In Neukaledonien können Taucher 146 verschiedene Typen von Korallenriffen erkunden, die grösste Vielfalt weltweit. Die Unesco hat die neukaledonischen Lagunen bereits 2008 als einzigartiges Welterbe ausgezeichnet. Anders als vielerorts am Great Barrier Reef hat man als Schnorchler oder Taucher selbst die Korallengärten direkt vor Nouméa meist für sich allein. «Wir werden hier nie einen Massentourismus erleben», sagt Gardes. Für Europäer ist die Inselgruppe zu weit, Australier und Neuseeländer fürchten sich vor dem Französischen und Asiaten reisen lieber nach Bora Bora, wo die Überwasserpavillons der Honeymoon-Luxus-Hotels inzwischen die Bilderbuchlagune umzingeln, als müssten sie einen Schutzwall vor einfallen den Backpackern bilden. In Neukaledonien gibt es bisher nur um die Hauptstadt Nouméa und auf der Île des Pins grössere Hotelanlagen. Der Nordosten von Grande Terre ist dagegen bis heute Stammes gebiet. Steil fallen die bewaldeten Hänge ins Meer ab. Davor ragen bizarr geformte Inseln aus der Brandung auf. Von den Felswänden stürzen meterhohe Kaskaden. Die einfachen Hütten der Insulaner sind in der dichten Vegetation und in engen Tälern versteckt. Kaum lässt sich erahnen, dass diese Region seit Jahrtausenden von Menschen besiedelt ist.
Am Strand von Ouvéa ist Neukaledonien dann doch ganz Südseeidylle: strahlend türkises Meer, blendend weisser Sand und in lauer Meeresbrise wehende Kokospalmen.
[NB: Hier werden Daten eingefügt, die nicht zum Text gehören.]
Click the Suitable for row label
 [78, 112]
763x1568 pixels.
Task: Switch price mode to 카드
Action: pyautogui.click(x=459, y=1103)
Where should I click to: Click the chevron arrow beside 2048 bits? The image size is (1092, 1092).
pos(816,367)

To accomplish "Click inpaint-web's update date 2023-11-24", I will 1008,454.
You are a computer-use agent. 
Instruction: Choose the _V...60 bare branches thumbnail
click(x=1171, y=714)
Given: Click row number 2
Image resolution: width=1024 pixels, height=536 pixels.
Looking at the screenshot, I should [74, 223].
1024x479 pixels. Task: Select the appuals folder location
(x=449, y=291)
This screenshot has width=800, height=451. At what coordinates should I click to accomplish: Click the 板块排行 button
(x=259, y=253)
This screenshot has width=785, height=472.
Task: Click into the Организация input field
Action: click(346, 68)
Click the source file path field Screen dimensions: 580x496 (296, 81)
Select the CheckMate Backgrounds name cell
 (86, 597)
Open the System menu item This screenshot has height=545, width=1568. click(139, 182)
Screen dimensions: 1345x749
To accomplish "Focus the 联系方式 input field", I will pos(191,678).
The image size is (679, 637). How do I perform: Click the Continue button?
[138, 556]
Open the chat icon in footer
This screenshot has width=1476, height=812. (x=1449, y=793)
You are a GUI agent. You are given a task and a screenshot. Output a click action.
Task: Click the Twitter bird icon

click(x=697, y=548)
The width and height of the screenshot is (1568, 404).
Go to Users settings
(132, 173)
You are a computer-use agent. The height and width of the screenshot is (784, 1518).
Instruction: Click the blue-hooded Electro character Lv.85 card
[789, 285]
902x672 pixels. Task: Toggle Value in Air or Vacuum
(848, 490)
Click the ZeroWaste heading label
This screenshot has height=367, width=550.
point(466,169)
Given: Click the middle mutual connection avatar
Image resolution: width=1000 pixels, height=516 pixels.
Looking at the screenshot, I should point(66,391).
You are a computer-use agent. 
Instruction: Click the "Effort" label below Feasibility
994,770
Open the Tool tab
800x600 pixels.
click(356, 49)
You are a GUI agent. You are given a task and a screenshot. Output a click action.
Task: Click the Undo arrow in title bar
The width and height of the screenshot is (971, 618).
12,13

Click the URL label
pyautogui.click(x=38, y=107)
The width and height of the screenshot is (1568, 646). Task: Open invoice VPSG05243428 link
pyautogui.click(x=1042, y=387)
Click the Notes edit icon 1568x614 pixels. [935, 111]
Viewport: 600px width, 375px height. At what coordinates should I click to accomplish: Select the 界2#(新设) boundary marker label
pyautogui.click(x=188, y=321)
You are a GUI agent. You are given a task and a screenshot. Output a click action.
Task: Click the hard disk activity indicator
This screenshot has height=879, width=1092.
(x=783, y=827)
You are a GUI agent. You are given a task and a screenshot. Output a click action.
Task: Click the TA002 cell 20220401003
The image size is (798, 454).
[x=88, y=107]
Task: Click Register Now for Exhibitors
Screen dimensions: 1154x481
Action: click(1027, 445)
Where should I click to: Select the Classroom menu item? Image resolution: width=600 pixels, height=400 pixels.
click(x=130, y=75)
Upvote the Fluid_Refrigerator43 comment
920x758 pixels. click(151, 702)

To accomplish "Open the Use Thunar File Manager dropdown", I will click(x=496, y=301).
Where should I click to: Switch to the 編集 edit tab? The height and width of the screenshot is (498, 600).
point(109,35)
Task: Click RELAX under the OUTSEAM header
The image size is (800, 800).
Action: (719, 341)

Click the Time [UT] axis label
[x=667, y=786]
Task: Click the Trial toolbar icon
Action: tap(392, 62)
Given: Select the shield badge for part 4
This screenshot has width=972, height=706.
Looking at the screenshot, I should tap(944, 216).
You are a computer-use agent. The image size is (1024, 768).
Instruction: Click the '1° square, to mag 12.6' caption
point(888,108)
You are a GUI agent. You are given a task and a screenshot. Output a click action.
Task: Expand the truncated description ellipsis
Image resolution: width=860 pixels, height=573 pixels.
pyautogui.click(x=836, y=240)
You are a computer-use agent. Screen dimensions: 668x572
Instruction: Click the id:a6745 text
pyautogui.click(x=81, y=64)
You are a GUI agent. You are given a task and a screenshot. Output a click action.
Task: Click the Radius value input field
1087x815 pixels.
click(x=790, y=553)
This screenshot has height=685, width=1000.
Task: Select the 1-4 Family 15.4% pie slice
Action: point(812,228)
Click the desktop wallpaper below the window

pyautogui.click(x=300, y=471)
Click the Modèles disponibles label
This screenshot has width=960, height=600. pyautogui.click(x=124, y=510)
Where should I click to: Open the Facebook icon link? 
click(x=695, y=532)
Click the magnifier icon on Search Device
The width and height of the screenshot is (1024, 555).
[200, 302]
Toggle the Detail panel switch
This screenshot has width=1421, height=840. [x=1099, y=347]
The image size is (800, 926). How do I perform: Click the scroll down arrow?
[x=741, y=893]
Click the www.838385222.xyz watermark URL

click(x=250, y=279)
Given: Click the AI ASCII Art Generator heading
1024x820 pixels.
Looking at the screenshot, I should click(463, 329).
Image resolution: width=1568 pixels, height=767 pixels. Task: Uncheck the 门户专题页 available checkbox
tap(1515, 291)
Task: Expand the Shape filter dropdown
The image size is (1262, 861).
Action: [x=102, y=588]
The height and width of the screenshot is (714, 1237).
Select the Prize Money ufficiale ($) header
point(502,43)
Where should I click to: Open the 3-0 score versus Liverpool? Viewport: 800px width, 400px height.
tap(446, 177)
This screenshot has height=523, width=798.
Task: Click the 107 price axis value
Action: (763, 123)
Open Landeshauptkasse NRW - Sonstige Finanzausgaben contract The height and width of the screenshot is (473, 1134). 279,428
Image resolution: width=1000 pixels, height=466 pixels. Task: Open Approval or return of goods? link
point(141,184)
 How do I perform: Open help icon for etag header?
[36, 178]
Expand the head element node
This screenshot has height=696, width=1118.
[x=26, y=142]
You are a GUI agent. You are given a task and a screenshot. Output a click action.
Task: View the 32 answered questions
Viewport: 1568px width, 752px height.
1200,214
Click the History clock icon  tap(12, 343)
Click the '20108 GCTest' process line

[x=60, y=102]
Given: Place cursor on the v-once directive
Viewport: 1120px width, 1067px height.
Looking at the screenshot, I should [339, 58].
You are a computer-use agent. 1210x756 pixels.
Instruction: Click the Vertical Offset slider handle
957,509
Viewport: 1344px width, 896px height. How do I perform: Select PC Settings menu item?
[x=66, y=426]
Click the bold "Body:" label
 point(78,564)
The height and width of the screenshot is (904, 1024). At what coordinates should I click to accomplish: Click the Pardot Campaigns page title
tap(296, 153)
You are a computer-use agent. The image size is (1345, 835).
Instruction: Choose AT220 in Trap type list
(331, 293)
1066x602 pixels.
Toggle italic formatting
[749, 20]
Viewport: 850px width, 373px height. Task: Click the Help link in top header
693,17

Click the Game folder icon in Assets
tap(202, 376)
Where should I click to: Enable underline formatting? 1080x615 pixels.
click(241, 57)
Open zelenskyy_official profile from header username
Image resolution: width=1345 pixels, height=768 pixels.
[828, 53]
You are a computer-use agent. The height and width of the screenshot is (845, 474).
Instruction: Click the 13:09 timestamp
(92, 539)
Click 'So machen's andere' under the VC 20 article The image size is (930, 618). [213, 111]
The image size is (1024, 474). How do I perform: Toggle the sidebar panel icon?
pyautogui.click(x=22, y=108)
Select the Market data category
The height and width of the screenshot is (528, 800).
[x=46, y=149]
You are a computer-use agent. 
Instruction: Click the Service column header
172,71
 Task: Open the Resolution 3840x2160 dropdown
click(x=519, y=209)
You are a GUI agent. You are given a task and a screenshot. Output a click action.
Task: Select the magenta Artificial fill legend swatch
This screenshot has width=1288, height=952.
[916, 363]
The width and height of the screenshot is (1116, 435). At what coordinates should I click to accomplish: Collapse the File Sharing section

Südliche und Nördliche Plejaden nennt man die unbewohnten Inselchen, die sich wie ein Sternenband an den Enden Ouvéas im Ozean verlieren. Für die einheimischen Fischer liegen hier die besten Fanggründe. «Die Inseln gehören seit vielen Generationen den Bewohnern von Ouvéa», sagt Sivitongo Georgi, ein einheimischer Fischer mit der Statur eines Sumo-Ringers. Immer wieder wollten Investoren ein Hotel oder doch wenigstens eine Pension mit einer Reihe Bungalows entlang der puderzuckerfeinen Sandstrände der Plejaden planen. Aber die Fischer von Ouvéa liessen sich auf keine Verhandlungen ein. «Die Inseln sollen so bleiben wie sie sind», sagt Georgi. «Was bringen uns ein Hotel und viele Touristen, wenn am Ende das Meer verschmutzt ist und es keine Fische mehr gibt? Auf Ouvéa wird es soweit nicht kommen.»
von Winfried Schumacher
Hallo:) Vielen Dank für diesen ausführlichen Beitrag. Da ich nächsten Monat nach Neukaldonien gehen will, hat mir dieser Bericht sehr viel geholfen. Da ich besonders gerne tauche, freue ich mich natürlich, dass es dort 146 verschiedene Korallenriffen gibt.
Nun kann ich mich noch mehr auf diesen wunderbaren Ort freuen.